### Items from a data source
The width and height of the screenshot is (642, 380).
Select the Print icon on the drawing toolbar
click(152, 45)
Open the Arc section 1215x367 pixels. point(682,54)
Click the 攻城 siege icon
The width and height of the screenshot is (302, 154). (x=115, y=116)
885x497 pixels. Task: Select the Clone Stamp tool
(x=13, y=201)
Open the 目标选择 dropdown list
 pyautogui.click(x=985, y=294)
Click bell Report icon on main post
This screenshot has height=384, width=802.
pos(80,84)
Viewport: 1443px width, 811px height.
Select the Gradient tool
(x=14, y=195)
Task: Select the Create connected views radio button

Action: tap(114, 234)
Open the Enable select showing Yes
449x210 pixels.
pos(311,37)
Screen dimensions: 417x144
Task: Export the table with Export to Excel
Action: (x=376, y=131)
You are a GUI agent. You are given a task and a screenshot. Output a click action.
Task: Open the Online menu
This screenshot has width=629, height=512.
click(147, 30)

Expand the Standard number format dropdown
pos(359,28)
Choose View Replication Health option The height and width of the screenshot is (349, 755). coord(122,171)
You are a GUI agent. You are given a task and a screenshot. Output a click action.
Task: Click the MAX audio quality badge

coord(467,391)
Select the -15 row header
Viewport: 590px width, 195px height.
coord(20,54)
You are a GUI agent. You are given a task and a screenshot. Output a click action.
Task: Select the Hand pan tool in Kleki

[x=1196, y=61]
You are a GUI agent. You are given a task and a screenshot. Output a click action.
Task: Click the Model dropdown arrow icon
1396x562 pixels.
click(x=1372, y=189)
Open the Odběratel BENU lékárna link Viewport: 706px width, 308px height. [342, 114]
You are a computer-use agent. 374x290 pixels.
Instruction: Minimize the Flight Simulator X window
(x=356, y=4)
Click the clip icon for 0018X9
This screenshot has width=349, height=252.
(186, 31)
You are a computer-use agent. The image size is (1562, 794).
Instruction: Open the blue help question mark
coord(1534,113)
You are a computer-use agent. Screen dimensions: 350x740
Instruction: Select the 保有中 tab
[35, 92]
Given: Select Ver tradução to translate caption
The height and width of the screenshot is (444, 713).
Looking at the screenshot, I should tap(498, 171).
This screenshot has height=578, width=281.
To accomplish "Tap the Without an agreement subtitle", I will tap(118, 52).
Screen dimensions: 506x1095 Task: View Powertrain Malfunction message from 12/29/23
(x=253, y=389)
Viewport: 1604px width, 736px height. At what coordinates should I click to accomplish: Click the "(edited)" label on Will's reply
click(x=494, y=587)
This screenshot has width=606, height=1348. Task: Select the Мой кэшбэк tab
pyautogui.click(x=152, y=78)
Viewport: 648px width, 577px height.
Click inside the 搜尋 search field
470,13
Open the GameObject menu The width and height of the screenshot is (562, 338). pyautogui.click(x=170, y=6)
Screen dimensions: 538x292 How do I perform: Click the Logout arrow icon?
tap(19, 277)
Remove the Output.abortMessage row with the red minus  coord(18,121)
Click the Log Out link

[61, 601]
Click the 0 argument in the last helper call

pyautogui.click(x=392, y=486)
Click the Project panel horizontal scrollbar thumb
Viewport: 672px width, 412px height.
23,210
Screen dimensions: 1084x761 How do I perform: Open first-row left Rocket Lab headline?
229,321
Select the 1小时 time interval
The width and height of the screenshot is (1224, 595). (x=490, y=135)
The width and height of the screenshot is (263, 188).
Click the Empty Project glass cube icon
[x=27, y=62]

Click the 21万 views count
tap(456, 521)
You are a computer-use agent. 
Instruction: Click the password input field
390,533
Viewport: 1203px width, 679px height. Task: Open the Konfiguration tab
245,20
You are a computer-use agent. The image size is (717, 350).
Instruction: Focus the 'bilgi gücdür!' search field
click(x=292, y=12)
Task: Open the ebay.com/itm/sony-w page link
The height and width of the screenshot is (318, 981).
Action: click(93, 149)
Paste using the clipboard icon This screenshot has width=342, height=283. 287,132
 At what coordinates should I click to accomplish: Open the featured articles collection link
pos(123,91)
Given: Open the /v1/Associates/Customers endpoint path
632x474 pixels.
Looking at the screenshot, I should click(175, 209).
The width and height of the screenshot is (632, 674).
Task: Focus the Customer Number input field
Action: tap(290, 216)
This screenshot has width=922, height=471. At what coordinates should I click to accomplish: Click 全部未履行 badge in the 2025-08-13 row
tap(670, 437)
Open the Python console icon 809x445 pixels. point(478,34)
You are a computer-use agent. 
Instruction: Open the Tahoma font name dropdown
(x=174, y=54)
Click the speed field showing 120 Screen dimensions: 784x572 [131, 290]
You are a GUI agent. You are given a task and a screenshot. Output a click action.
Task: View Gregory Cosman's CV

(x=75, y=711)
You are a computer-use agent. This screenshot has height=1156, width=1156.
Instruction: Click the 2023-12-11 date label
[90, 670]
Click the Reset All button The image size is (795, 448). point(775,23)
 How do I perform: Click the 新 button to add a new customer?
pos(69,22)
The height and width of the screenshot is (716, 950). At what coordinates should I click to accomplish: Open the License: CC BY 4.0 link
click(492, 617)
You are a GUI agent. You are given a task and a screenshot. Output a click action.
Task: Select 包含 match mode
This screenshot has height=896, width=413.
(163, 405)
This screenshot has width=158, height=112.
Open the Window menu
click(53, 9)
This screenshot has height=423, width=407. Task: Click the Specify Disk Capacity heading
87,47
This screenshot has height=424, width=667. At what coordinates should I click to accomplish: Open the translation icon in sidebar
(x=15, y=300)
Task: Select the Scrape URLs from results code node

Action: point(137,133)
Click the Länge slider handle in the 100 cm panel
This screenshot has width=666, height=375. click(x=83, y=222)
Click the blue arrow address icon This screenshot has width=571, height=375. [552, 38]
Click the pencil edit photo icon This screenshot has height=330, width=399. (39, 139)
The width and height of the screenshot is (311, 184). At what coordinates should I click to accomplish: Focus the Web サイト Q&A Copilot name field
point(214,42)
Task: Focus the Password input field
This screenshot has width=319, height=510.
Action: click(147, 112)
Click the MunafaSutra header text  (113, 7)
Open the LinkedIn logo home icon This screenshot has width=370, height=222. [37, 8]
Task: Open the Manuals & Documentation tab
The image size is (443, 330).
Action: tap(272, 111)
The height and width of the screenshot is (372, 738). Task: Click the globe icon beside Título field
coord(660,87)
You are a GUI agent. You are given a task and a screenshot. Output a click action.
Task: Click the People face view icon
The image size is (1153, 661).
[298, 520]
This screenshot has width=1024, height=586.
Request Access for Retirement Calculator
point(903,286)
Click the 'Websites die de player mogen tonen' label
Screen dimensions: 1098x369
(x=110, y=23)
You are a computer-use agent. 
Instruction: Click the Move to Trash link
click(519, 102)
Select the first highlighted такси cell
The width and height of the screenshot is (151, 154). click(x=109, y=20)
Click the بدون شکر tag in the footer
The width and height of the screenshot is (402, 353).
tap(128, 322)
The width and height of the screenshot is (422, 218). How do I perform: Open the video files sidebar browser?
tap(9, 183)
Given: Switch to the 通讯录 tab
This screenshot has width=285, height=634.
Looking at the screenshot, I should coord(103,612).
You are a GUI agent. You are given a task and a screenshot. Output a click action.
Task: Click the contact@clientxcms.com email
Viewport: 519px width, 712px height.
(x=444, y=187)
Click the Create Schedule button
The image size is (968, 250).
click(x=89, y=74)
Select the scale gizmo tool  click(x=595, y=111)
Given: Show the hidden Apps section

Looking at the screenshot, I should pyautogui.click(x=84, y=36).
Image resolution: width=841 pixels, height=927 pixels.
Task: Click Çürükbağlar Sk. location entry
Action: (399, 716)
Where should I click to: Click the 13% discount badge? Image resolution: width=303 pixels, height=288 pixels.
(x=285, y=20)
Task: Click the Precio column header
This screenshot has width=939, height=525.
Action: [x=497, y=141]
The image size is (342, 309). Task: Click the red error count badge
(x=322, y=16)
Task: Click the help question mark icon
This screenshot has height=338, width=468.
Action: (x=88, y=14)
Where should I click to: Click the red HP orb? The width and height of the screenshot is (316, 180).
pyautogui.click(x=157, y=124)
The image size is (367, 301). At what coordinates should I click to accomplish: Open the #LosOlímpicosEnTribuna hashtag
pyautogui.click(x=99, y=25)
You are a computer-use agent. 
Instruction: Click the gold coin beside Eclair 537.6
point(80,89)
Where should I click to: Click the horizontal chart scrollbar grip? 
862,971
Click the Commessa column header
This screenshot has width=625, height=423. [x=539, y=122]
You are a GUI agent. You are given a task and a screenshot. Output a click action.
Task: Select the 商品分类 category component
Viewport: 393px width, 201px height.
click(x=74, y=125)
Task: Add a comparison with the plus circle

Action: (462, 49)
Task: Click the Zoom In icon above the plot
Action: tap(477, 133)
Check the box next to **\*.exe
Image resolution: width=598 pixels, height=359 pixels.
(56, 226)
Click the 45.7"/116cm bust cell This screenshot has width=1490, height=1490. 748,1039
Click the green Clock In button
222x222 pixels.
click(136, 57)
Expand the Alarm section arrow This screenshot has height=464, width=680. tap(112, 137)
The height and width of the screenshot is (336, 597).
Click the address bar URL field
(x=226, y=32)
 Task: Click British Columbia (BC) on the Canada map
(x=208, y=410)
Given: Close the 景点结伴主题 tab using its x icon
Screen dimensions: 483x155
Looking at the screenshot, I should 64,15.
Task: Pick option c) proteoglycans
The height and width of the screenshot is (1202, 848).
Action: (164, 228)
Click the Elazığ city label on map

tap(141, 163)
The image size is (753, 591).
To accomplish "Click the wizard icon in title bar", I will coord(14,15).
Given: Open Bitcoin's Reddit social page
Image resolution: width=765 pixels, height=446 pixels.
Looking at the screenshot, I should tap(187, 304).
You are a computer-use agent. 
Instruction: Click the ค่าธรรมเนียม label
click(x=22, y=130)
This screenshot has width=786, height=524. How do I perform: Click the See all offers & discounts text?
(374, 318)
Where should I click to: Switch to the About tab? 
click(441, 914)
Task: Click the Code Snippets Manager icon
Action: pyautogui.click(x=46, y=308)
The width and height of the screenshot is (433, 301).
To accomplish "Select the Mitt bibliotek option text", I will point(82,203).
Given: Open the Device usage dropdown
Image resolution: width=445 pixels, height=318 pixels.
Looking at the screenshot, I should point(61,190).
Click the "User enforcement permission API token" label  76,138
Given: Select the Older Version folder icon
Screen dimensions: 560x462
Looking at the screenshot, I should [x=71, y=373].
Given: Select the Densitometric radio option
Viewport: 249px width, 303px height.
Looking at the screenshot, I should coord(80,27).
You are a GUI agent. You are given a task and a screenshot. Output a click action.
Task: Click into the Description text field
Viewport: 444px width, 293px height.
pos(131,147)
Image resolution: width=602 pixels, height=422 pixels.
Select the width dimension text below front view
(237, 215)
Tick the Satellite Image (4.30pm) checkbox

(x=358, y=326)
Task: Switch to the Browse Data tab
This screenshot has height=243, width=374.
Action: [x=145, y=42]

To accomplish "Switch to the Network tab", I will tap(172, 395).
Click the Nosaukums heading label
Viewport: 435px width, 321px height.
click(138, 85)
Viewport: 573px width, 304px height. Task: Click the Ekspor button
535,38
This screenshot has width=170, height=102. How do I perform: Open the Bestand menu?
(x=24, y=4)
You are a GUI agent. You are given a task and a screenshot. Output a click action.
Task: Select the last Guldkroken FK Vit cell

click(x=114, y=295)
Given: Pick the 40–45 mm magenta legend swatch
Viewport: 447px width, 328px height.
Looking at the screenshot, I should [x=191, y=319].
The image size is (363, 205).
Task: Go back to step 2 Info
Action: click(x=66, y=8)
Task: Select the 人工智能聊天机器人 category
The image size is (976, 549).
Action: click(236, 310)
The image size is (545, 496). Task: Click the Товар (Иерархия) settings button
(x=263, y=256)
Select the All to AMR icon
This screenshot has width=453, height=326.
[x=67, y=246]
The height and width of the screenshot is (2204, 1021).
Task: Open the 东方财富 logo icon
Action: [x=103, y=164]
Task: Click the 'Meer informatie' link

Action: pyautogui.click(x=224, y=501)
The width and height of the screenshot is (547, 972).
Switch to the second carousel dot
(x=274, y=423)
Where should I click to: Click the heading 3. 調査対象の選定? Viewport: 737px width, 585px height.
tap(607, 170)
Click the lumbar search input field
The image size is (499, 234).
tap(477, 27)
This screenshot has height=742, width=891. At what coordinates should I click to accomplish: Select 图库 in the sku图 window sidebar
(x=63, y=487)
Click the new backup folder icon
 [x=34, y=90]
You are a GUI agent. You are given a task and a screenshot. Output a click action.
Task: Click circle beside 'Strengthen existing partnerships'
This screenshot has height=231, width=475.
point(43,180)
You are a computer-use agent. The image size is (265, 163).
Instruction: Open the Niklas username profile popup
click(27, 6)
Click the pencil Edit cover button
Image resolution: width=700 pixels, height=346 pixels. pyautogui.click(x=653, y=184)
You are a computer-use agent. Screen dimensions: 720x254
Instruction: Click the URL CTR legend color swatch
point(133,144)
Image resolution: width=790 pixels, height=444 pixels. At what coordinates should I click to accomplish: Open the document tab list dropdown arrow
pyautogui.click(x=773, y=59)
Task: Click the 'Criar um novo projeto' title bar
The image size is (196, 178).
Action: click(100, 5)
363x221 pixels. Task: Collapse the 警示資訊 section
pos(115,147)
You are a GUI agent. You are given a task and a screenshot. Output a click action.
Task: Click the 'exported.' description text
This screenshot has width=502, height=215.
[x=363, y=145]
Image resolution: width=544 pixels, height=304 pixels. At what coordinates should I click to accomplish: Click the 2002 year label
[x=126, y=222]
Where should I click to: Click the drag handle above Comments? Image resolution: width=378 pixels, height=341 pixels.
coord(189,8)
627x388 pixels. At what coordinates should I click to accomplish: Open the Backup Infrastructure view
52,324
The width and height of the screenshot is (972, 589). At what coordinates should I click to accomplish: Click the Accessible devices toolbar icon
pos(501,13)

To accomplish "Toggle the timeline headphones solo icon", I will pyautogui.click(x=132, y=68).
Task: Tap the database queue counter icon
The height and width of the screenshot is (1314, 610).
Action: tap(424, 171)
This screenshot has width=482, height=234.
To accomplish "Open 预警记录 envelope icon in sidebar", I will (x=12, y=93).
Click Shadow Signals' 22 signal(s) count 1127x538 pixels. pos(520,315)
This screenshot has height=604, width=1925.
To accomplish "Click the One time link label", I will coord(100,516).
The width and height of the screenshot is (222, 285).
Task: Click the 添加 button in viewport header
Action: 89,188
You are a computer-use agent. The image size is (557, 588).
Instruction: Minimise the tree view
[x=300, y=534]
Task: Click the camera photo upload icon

### Task requirements
Repeat, word for word, every line from the line that contains "Click Shadow Signals'" to the end of the entries; include both of those lines and no others.

### Result of the exercise
Click Shadow Signals' 22 signal(s) count 1127x538 pixels. pos(520,315)
This screenshot has height=604, width=1925.
To accomplish "Click the One time link label", I will coord(100,516).
The width and height of the screenshot is (222, 285).
Task: Click the 添加 button in viewport header
Action: 89,188
You are a computer-use agent. The image size is (557, 588).
Instruction: Minimise the tree view
[x=300, y=534]
Task: Click the camera photo upload icon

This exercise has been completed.